### What to work on
Of the material below, only the lines from the line containing "Task: Merge layer" down to the line containing "The width and height of the screenshot is (1510, 803)." belong in the answer, written out exactly.

### Listed entries
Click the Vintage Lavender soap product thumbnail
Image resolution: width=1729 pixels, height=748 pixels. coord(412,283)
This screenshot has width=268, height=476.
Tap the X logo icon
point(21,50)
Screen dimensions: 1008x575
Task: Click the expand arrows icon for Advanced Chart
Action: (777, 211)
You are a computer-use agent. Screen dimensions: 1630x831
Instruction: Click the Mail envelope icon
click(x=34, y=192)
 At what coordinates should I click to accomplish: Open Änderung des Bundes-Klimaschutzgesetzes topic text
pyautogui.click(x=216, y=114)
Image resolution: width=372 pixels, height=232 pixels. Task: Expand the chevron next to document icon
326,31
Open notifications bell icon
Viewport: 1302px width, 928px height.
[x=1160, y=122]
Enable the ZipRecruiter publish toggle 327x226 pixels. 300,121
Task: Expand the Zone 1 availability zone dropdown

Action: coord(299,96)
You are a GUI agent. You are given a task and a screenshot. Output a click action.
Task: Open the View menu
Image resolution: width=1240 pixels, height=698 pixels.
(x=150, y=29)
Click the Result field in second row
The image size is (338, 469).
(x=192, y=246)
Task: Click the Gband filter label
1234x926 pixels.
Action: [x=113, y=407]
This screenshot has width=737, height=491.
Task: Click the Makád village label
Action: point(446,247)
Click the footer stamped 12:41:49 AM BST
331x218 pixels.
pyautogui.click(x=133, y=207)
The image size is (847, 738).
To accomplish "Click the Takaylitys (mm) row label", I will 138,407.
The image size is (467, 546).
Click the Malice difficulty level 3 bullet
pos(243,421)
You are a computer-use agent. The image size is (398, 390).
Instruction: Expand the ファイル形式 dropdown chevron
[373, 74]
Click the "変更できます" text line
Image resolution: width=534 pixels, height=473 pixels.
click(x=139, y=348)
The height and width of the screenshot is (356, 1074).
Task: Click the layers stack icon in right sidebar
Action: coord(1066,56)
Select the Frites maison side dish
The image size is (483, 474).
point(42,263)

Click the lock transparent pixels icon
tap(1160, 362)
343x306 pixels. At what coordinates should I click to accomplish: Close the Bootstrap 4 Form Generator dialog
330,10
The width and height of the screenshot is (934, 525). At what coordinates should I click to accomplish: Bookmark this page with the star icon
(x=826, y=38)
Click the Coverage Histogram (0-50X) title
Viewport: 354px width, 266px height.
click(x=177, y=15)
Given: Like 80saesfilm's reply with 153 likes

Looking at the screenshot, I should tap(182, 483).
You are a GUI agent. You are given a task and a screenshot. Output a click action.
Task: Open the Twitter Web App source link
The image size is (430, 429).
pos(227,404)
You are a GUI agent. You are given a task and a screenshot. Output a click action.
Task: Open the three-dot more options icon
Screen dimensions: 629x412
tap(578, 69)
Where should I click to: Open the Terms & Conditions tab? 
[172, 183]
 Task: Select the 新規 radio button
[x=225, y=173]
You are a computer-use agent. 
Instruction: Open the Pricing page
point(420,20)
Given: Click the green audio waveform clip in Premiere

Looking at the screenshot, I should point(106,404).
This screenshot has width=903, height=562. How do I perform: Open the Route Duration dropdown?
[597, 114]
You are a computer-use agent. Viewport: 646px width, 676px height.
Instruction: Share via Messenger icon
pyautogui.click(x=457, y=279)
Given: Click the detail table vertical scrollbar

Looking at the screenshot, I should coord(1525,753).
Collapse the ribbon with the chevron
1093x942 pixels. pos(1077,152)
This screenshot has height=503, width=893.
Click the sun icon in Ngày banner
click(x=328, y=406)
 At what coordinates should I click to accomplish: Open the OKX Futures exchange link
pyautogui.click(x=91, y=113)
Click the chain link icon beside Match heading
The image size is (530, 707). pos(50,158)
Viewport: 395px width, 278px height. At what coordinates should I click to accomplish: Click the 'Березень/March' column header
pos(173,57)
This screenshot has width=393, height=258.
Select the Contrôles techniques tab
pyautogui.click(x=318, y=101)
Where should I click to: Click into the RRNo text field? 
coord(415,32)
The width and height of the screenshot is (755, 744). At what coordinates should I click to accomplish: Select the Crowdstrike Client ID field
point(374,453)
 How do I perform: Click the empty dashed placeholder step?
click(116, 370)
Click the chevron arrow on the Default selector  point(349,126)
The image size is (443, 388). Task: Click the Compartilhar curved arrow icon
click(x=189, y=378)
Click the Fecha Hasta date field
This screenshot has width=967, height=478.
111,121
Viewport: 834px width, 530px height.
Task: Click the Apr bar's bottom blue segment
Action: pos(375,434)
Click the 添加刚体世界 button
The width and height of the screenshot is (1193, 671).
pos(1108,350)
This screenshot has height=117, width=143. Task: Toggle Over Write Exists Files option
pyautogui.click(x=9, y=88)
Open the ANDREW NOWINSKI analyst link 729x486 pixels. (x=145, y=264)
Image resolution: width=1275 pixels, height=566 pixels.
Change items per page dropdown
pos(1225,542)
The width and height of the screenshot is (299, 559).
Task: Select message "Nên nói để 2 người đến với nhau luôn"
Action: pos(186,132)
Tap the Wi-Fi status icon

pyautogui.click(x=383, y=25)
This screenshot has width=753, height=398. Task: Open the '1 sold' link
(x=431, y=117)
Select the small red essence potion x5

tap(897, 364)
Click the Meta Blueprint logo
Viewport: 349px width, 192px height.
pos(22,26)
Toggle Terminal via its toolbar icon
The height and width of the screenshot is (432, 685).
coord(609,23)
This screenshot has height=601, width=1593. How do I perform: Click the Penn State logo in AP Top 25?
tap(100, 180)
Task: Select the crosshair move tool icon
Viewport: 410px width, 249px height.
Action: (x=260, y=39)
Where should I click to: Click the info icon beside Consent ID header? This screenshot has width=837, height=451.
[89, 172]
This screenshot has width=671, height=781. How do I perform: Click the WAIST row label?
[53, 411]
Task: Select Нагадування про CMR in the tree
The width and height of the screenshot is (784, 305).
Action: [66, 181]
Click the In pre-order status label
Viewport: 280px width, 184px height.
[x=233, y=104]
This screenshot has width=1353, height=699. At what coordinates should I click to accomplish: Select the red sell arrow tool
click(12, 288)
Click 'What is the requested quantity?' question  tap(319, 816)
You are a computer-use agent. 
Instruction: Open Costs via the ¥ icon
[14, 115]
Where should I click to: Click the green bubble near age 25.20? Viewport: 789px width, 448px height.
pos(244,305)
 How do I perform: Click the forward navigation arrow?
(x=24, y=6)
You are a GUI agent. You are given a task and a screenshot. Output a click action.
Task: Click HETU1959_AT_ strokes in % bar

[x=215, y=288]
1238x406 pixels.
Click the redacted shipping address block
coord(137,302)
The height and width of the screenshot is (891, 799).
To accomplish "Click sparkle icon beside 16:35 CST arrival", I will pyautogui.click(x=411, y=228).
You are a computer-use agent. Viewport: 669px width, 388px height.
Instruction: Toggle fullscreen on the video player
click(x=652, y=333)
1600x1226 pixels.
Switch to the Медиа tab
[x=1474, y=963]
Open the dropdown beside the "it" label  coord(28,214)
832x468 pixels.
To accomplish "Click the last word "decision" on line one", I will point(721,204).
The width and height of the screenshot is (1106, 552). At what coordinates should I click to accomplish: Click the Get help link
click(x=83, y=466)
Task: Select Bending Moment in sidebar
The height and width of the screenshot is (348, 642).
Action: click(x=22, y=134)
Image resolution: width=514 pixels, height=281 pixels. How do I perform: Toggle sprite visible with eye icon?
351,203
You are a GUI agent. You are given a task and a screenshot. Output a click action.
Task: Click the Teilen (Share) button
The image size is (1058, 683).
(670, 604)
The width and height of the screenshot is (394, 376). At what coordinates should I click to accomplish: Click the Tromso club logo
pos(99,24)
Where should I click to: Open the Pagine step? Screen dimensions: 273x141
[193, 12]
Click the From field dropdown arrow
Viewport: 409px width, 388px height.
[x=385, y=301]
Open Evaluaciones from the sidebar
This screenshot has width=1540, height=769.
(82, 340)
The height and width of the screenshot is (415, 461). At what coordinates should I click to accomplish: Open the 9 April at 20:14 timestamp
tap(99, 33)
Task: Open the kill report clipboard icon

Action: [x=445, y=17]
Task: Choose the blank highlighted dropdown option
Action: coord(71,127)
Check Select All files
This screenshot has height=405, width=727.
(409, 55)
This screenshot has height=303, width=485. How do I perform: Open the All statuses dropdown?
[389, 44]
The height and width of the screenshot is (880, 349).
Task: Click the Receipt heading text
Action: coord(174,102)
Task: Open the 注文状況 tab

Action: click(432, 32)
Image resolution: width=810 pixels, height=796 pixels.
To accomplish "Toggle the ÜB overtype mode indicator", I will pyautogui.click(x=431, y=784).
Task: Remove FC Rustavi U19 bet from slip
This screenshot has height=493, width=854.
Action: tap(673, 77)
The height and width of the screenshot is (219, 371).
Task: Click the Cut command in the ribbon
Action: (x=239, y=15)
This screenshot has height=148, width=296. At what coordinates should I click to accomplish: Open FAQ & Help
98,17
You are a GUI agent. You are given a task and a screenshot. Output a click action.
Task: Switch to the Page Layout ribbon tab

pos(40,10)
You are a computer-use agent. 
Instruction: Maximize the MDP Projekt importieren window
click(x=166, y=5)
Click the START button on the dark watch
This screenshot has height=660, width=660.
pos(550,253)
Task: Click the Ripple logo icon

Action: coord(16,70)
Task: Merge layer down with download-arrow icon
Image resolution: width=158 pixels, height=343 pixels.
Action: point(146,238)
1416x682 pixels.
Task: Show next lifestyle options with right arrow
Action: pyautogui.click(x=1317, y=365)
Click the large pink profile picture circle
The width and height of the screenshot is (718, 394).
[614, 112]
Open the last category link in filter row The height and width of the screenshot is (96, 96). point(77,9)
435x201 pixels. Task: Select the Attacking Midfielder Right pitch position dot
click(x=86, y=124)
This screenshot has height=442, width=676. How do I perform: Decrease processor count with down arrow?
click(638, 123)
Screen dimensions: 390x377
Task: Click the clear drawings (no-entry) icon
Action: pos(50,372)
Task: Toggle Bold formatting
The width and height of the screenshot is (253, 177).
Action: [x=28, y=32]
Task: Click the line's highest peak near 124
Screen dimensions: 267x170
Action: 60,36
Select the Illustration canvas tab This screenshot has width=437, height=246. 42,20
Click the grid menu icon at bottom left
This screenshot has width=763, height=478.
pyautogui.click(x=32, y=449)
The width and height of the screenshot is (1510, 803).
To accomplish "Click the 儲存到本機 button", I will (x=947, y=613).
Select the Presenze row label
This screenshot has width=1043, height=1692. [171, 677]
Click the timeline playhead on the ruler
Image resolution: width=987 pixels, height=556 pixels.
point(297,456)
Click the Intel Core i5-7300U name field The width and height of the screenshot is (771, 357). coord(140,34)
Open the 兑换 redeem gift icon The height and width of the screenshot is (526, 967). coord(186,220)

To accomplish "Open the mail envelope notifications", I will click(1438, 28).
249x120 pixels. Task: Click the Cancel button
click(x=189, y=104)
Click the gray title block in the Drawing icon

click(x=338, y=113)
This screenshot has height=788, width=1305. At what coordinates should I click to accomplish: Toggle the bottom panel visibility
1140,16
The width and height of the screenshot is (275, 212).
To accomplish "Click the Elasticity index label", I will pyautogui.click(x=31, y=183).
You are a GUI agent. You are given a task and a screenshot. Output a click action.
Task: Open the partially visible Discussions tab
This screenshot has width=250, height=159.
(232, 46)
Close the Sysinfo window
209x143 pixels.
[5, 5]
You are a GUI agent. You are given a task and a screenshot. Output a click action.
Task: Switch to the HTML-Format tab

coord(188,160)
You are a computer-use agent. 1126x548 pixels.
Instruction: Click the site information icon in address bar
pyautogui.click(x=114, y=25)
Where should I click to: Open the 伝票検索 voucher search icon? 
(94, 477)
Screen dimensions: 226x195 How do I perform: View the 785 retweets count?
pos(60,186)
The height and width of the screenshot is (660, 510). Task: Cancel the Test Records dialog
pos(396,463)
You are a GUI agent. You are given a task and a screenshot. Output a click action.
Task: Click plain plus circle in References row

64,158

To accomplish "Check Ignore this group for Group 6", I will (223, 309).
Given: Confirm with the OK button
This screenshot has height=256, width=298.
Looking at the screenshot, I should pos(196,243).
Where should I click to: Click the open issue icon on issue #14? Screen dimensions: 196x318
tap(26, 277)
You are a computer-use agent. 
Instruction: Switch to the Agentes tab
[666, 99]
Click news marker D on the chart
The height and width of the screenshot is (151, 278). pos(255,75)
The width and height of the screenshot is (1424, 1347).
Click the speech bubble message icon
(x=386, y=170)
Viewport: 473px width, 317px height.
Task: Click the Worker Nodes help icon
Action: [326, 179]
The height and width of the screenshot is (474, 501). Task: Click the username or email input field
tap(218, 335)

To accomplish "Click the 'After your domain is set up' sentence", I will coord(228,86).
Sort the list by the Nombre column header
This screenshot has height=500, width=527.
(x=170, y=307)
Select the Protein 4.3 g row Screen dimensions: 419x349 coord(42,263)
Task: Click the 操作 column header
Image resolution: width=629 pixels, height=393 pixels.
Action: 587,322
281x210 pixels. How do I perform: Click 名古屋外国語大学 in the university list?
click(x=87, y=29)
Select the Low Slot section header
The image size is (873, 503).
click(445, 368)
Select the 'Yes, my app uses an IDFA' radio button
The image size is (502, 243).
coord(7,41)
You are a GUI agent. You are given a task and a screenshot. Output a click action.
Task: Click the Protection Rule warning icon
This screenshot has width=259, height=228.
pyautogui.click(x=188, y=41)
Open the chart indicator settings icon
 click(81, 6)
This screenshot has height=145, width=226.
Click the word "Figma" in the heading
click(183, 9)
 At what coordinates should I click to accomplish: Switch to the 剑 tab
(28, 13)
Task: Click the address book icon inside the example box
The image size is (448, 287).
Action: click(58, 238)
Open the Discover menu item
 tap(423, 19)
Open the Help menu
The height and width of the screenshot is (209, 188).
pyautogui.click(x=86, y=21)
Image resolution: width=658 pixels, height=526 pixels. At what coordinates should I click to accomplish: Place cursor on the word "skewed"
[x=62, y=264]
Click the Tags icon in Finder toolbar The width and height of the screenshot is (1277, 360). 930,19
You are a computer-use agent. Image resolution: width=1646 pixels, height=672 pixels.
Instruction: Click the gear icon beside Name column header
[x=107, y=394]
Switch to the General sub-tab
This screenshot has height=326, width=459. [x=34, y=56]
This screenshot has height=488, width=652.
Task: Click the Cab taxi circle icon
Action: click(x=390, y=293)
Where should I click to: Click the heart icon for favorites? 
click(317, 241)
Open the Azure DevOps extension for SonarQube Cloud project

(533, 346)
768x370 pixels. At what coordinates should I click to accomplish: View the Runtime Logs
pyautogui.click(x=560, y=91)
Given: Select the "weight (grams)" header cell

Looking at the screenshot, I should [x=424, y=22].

### Solution for this exercise
Task: Merge layer down with download-arrow icon
Image resolution: width=158 pixels, height=343 pixels.
Action: point(146,238)
1416x682 pixels.
Task: Show next lifestyle options with right arrow
Action: pyautogui.click(x=1317, y=365)
Click the large pink profile picture circle
The width and height of the screenshot is (718, 394).
[614, 112]
Open the last category link in filter row The height and width of the screenshot is (96, 96). point(77,9)
435x201 pixels. Task: Select the Attacking Midfielder Right pitch position dot
click(x=86, y=124)
This screenshot has height=442, width=676. How do I perform: Decrease processor count with down arrow?
click(638, 123)
Screen dimensions: 390x377
Task: Click the clear drawings (no-entry) icon
Action: pos(50,372)
Task: Toggle Bold formatting
The width and height of the screenshot is (253, 177).
Action: [x=28, y=32]
Task: Click the line's highest peak near 124
Screen dimensions: 267x170
Action: 60,36
Select the Illustration canvas tab This screenshot has width=437, height=246. 42,20
Click the grid menu icon at bottom left
This screenshot has width=763, height=478.
pyautogui.click(x=32, y=449)
The width and height of the screenshot is (1510, 803).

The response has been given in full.